法務省は12月24日、2020年の犯罪情勢をまとめた21年版犯罪白書を公表した。20年1年間の刑法犯認知件数は、前年比で約18%減少。直近5年平均の約2倍の減少率で、新型コロナウイルスが広がる中、犯罪は例年以上に減っていたことが明らかになった。一方、インターネットを利用した詐欺など、一部のサイバー犯罪は増加した。

 白書によると、20年1年間の刑法犯認知件数は61万4231件で、ピーク時の285万4061件(02年)から18年連続で減少。戦後最少を更新した。前年からの減少率は17.9%で、15年〜19年の5年間平均9.2%の倍近い減少幅となった。

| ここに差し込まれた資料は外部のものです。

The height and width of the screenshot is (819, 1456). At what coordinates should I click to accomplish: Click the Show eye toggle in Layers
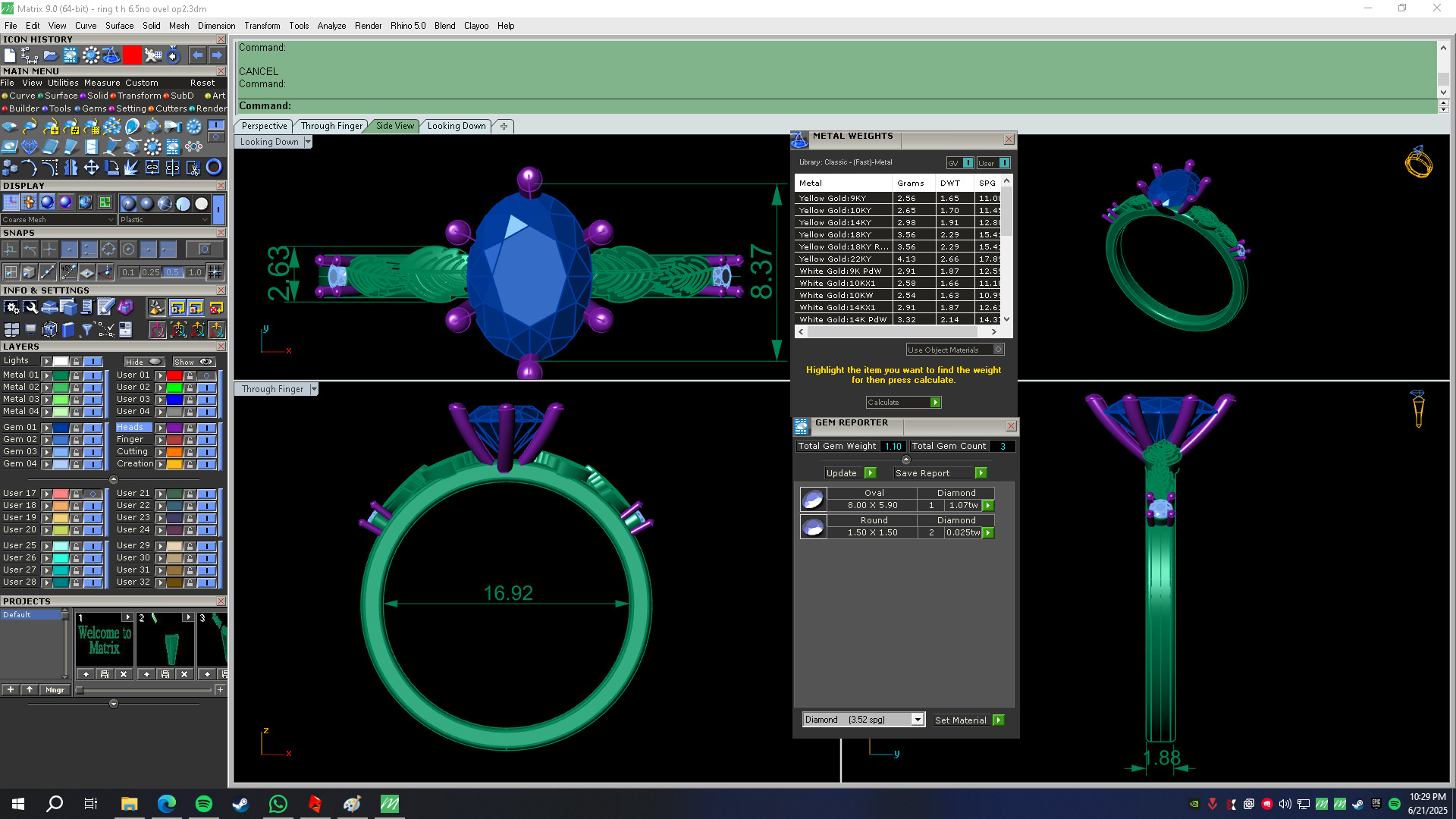coord(194,362)
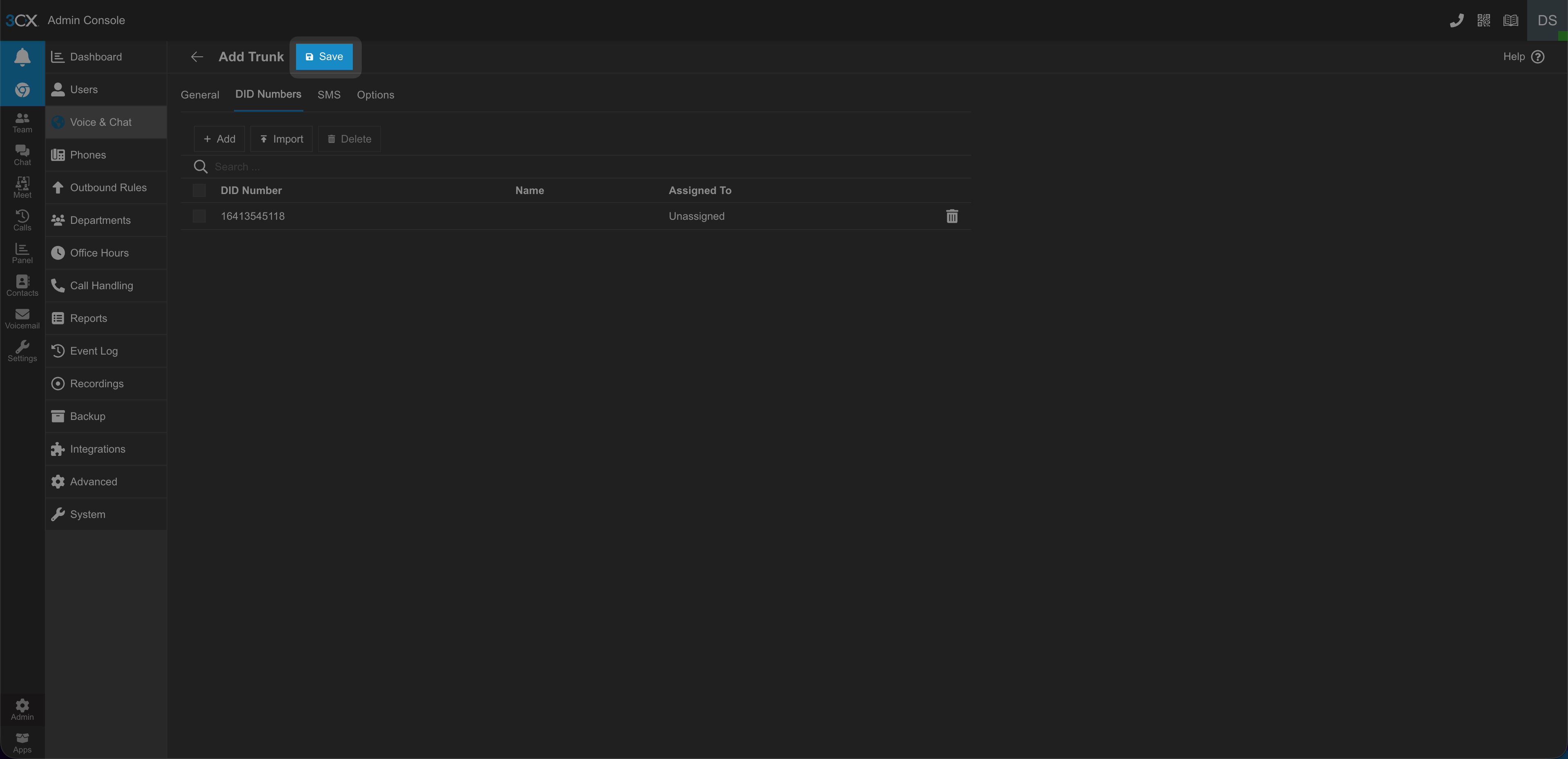Viewport: 1568px width, 759px height.
Task: Open Meet in the left rail
Action: 22,188
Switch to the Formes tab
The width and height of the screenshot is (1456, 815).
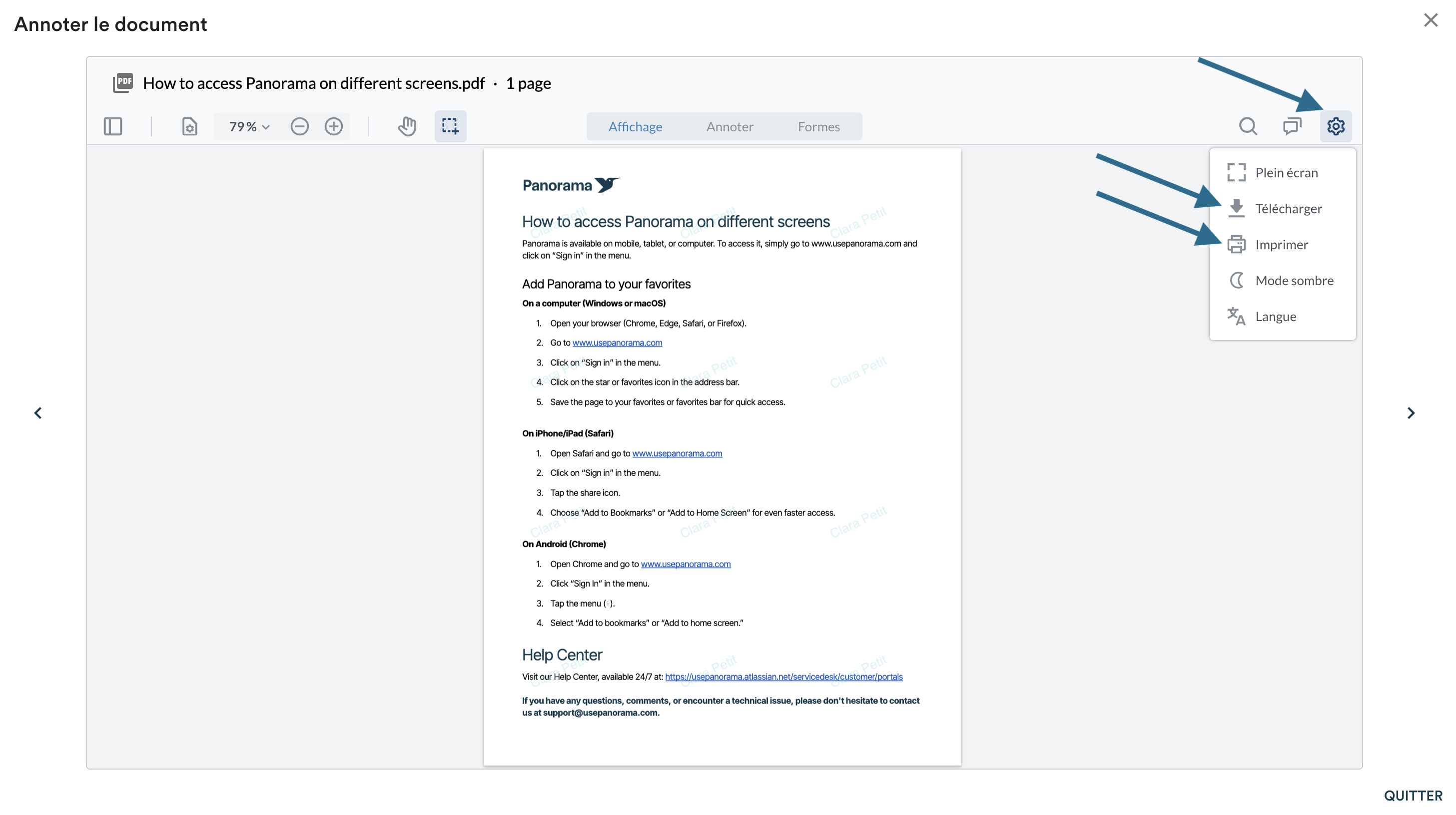click(x=818, y=126)
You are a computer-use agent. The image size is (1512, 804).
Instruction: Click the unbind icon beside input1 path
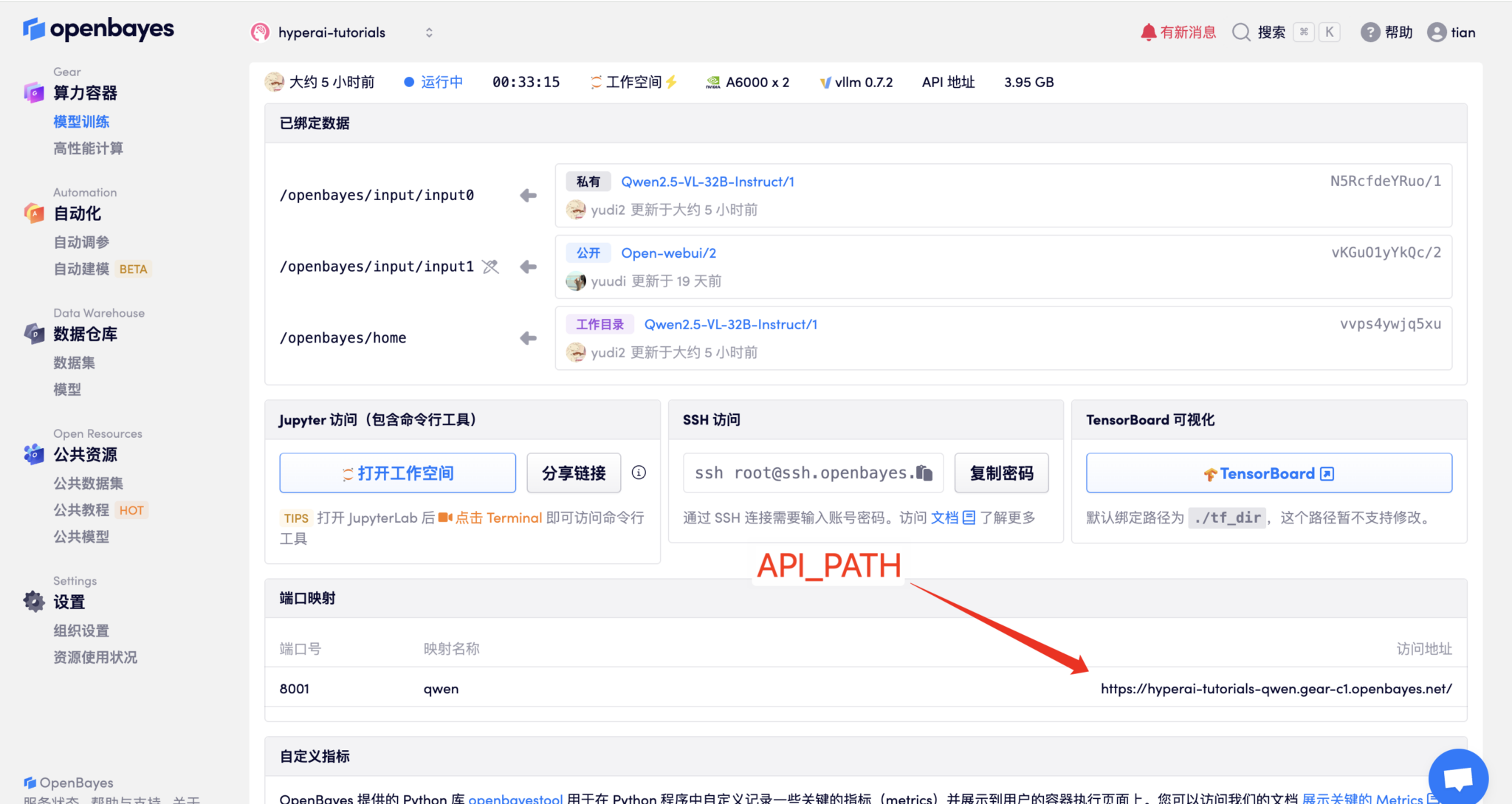tap(491, 267)
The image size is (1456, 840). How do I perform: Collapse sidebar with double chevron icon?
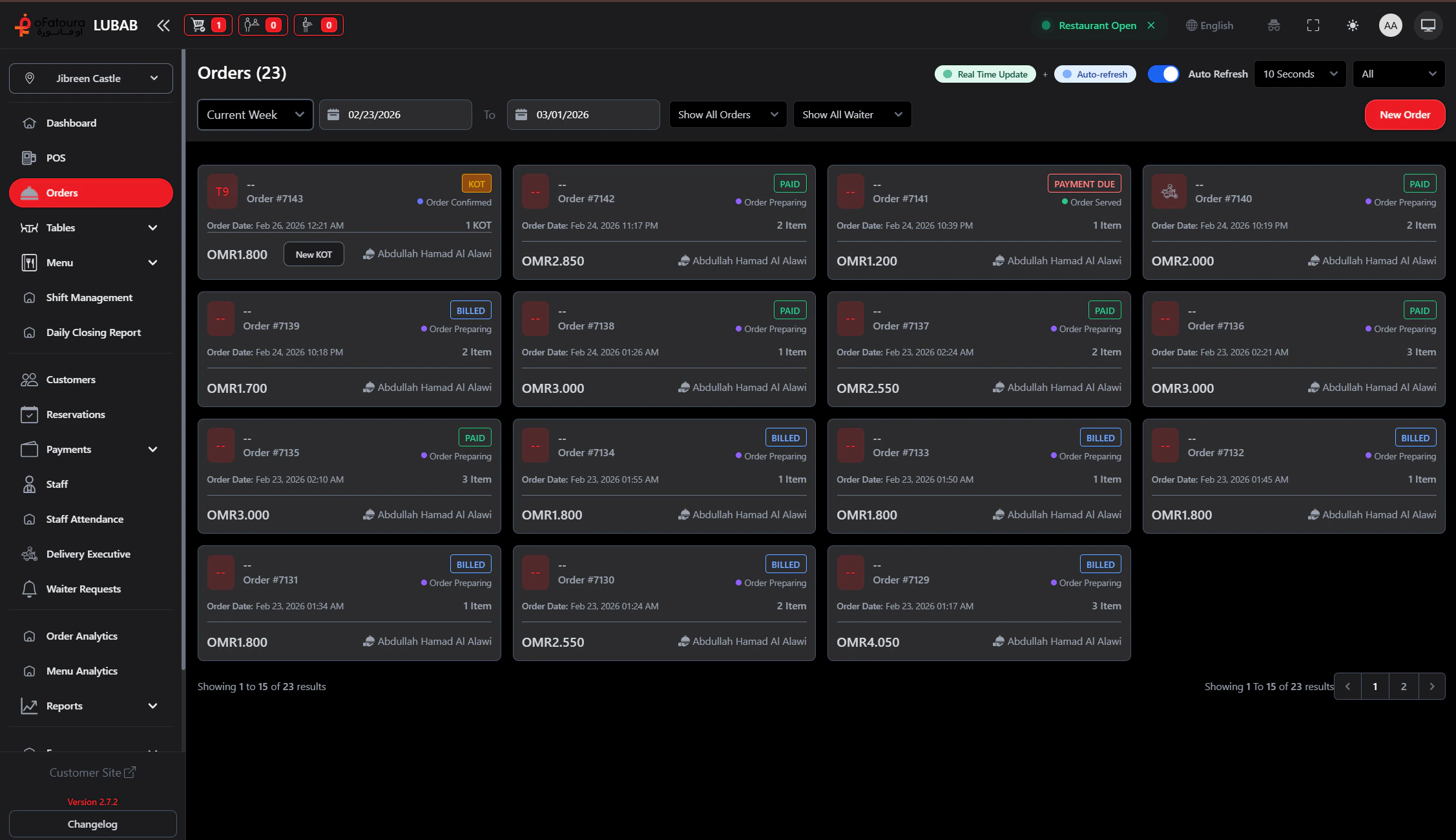(163, 25)
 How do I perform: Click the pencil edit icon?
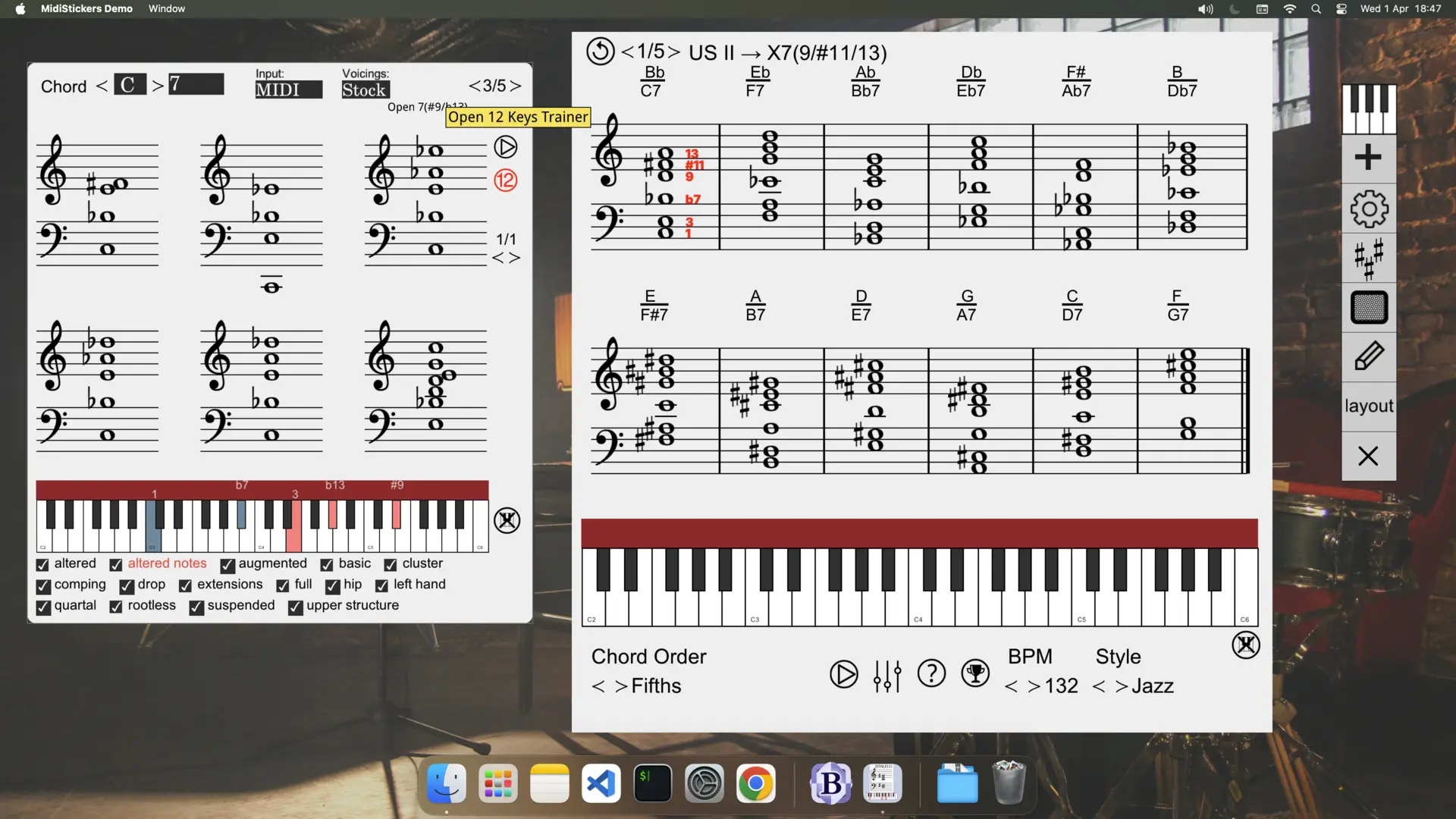pyautogui.click(x=1368, y=356)
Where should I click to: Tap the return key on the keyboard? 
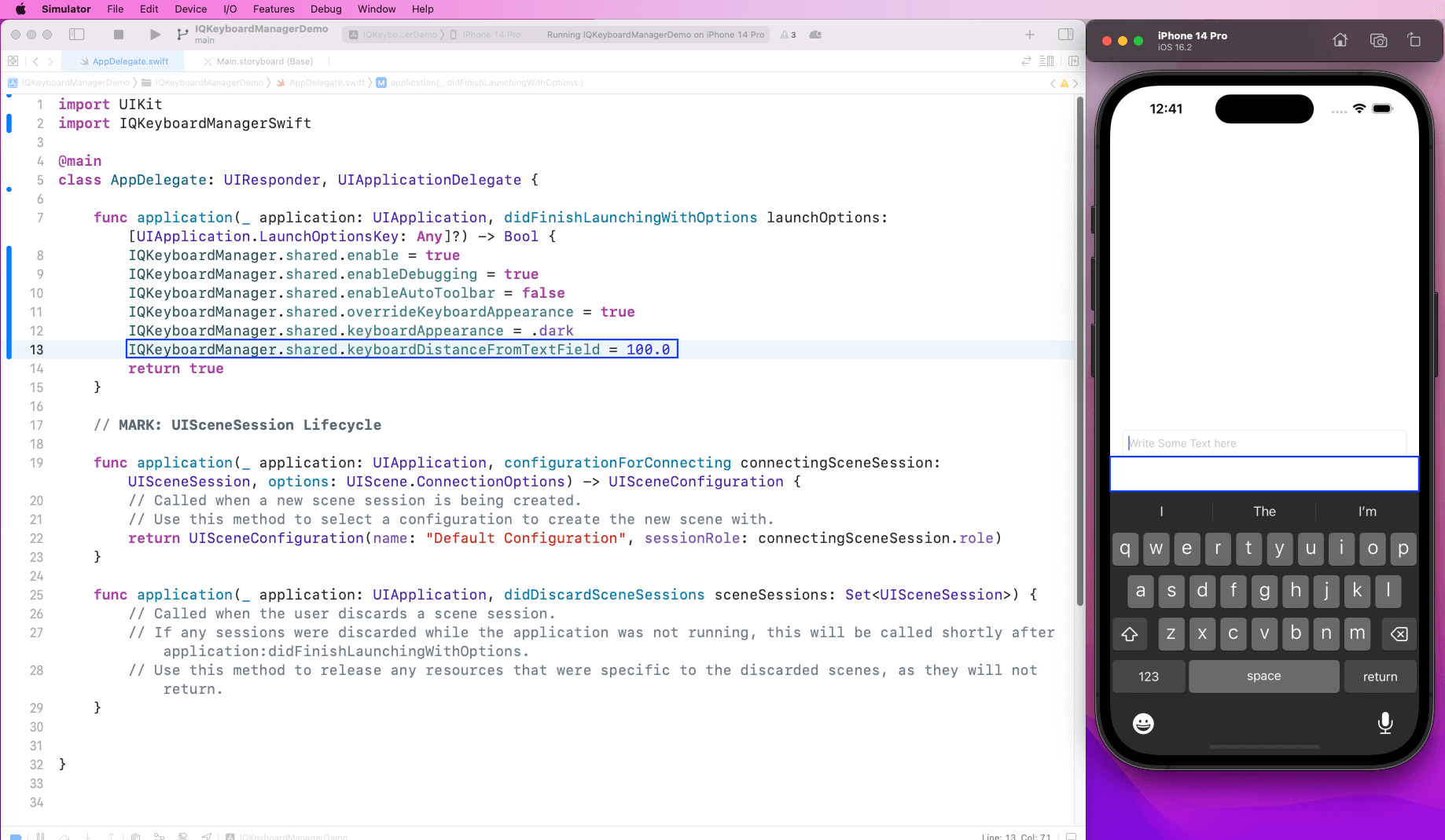click(1380, 676)
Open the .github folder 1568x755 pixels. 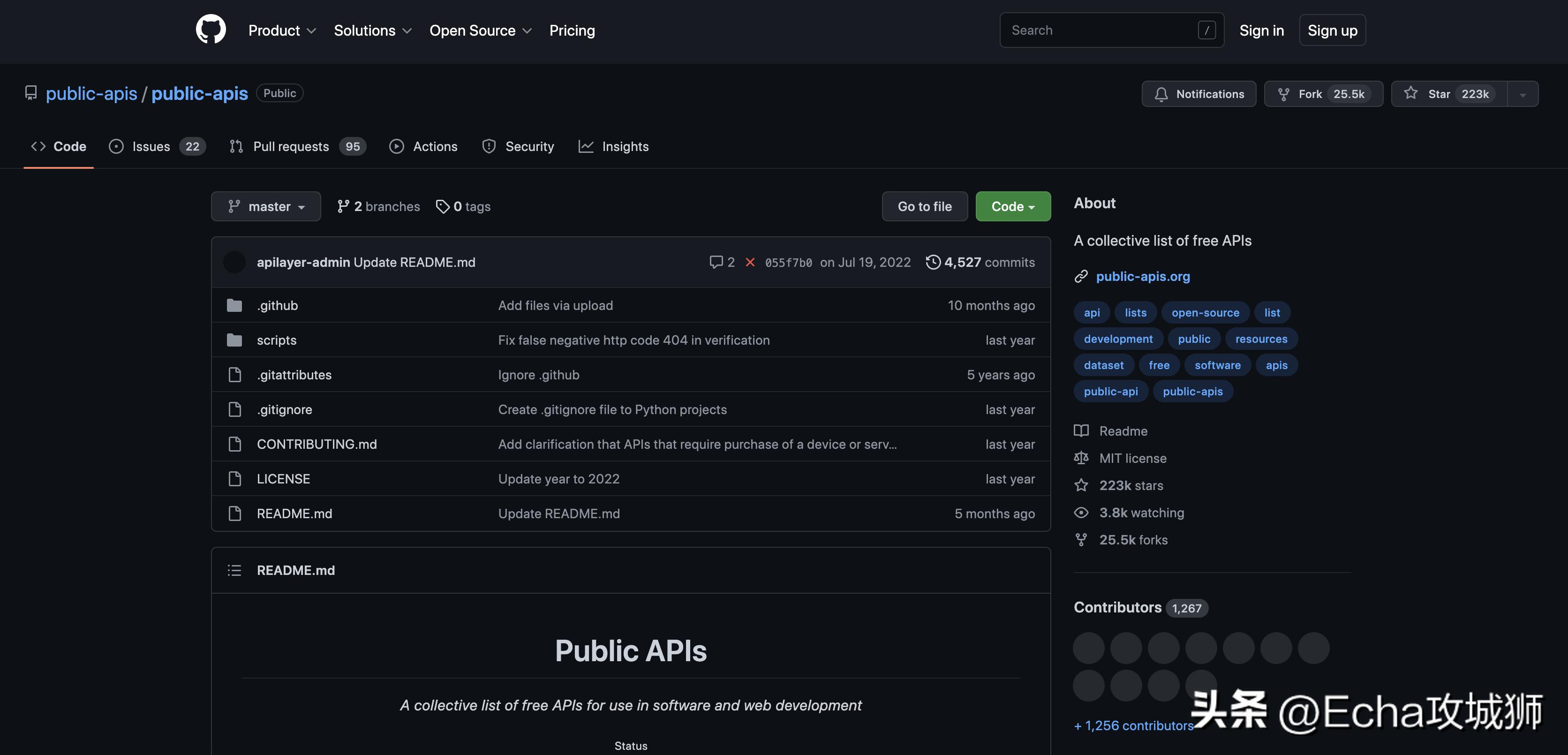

 特に全体の約7割を占める窃盗事案が前年比で21.6%減少。そのうち侵入盗は23.7%、乗り物盗は27.8%減少した。例年5%前後の減少率だった傷害事案も、前年比で10.5%減となった。

 法務省の担当者は「コロナで在宅者が増え、窃盗犯が民家に侵入しづらくなり、外出しないので突発的な自転車盗も減ったのではないか」と推測。緊急事態宣言で他人や友人と直接顔をあわせる機会がなく、傷害事案の発生も抑えた可能性があるとした。

 一方、一部のサイバー犯罪は増加傾向にある。インターネットなどを使った詐欺の検挙件数は1297件で、前年より32.8%増加。ネットやSNS(会員制交流サイト)を使った脅迫や名誉毀損(きそん)罪の検挙人数も増加した。

 今回の白書では、詐欺の実態を特集。オレオレ詐欺などの特殊詐欺の認知件数は1万3550件で3年連続減少する一方、検挙件数は04年以降最多となる7424件に上った。オレオレ詐欺や還付金詐欺など、主要な特殊詐欺で検挙された人のうち、約7割を30歳未満の若年層が占めていた。

 16年1〜3月の間、関東の裁判所で有罪判決が確定した特殊詐欺犯202人の裁判記録も調査。91人が現金を被害者から受け取る「受け子」やATMから引き出す「出し子」だったが、半数以上が指示役から報酬を受け取っていなかった。